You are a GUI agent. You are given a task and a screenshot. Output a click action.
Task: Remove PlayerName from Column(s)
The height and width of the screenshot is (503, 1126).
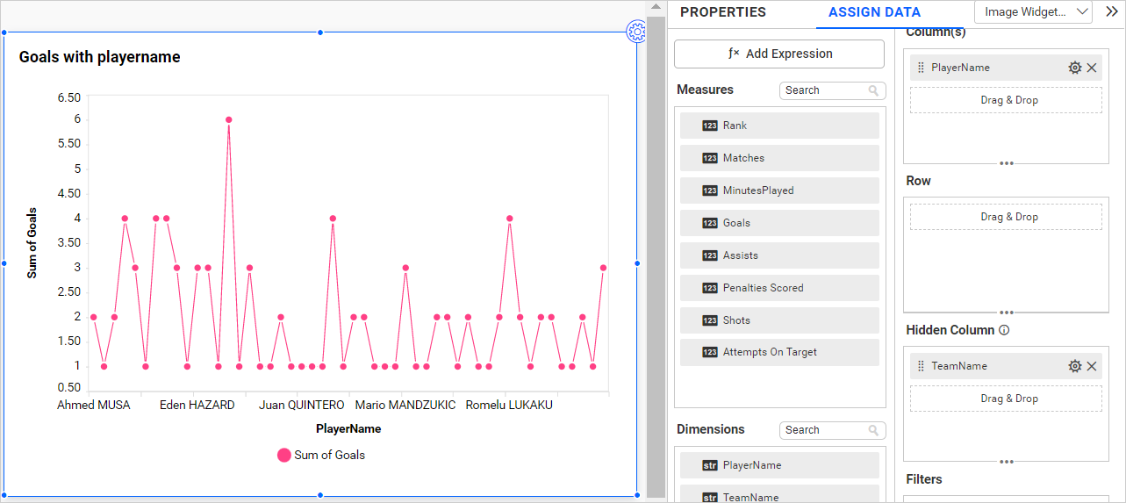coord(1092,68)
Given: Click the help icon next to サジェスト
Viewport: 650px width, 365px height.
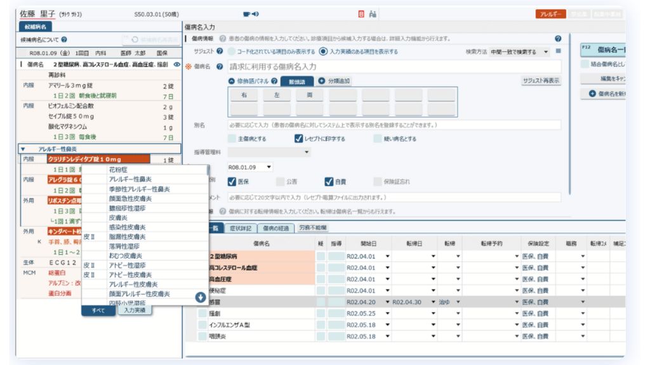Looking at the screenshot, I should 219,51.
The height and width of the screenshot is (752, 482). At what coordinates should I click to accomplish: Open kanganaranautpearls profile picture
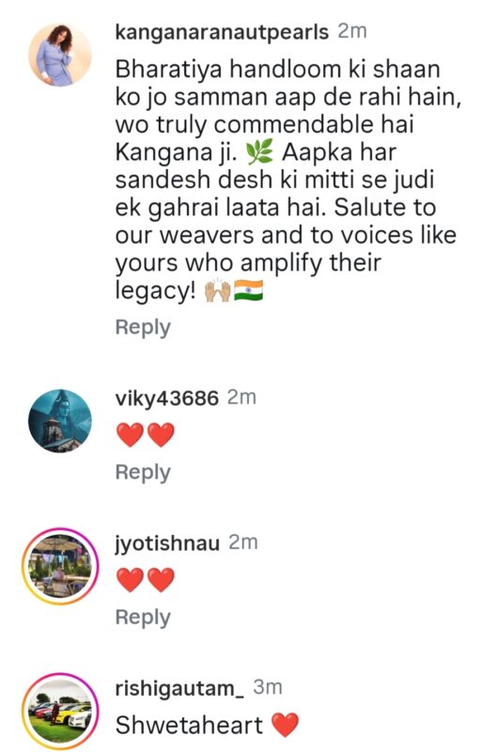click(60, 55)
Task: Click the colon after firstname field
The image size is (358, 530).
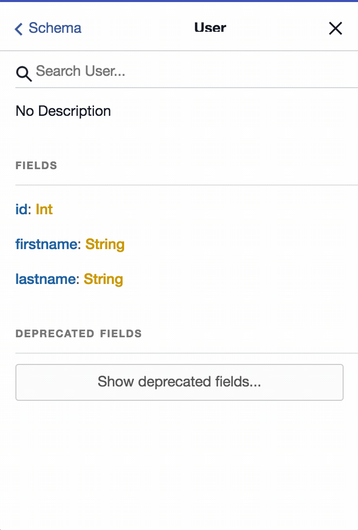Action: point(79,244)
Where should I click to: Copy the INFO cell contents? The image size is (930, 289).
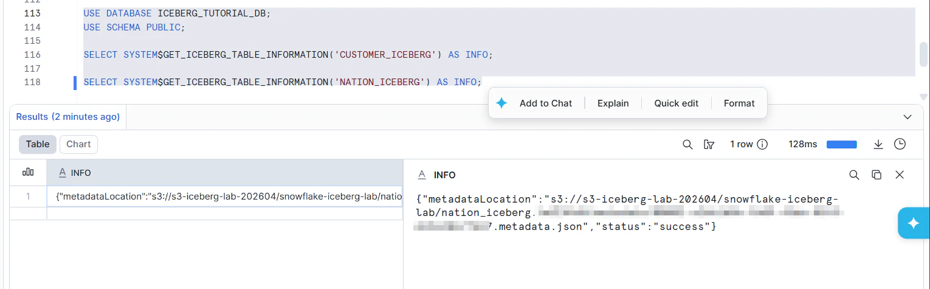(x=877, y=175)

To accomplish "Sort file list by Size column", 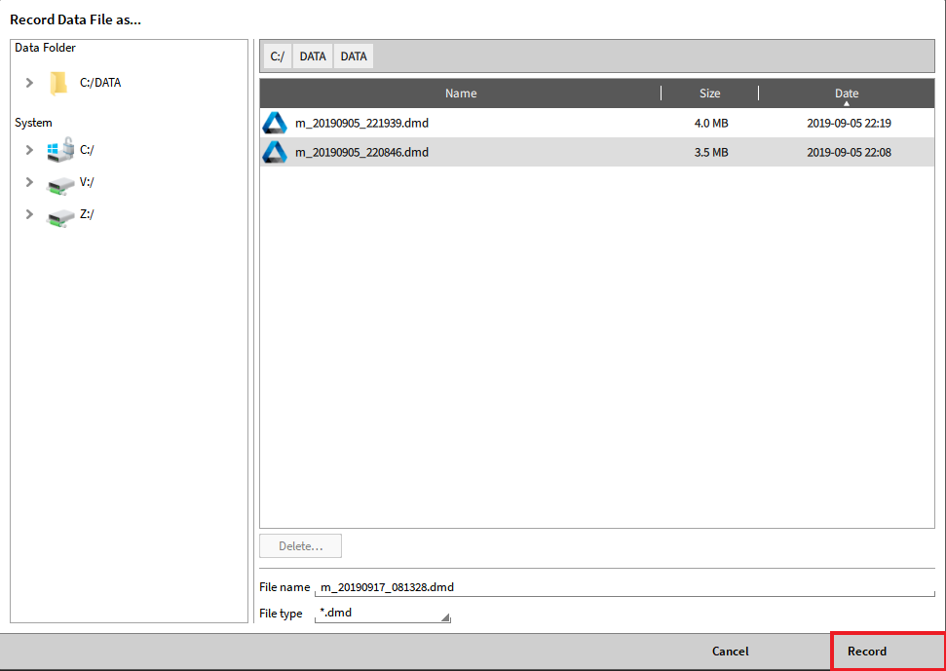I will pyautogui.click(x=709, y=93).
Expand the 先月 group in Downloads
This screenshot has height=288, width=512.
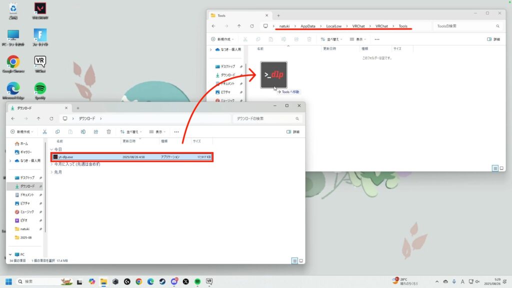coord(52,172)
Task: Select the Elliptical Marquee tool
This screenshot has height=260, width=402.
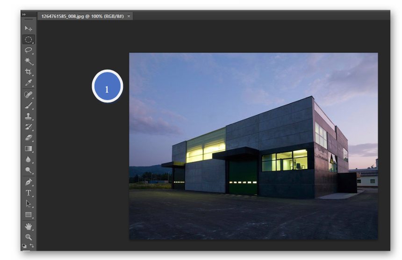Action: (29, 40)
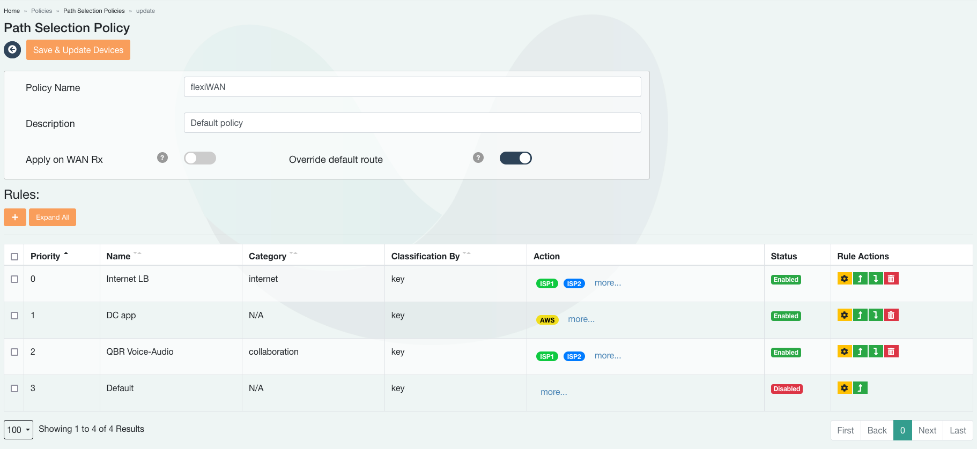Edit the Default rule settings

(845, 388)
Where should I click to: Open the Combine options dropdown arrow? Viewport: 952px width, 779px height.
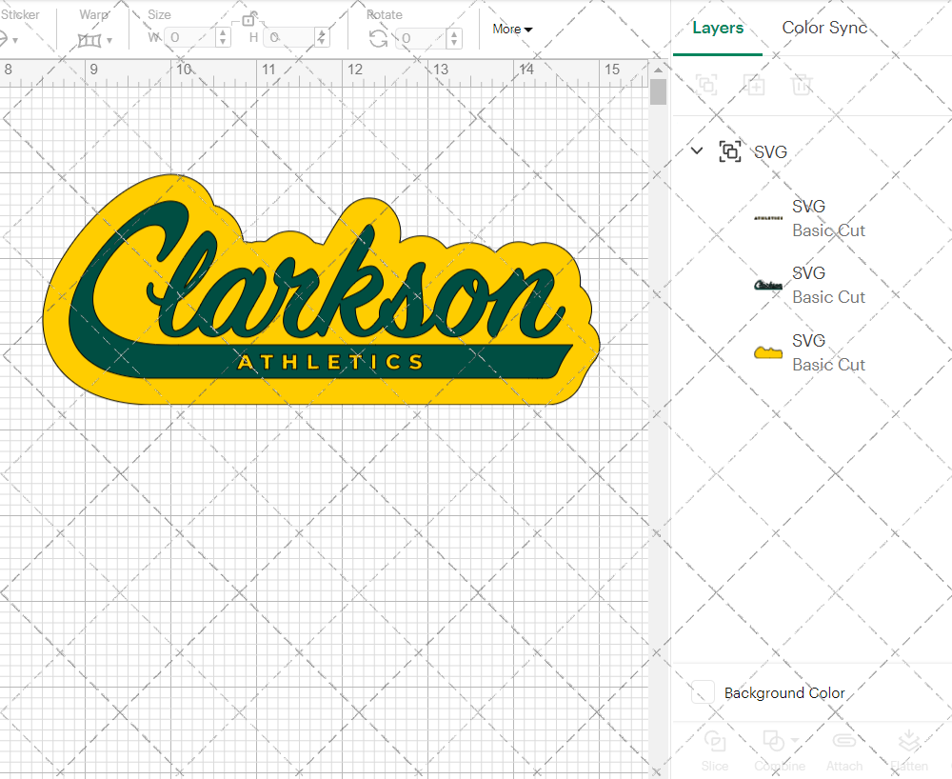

--------------------------------

Your answer must be the exact lines from the one containing "Task: Select the Elliptical Marquee tool" through the last line of the records above, with both included and no pictures.

Task: Select the Elliptical Marquee tool
This screenshot has height=260, width=402.
Action: (29, 40)
Edit the Default rule settings

(845, 388)
Where should I click to: Open the Combine options dropdown arrow? Viewport: 952px width, 779px height.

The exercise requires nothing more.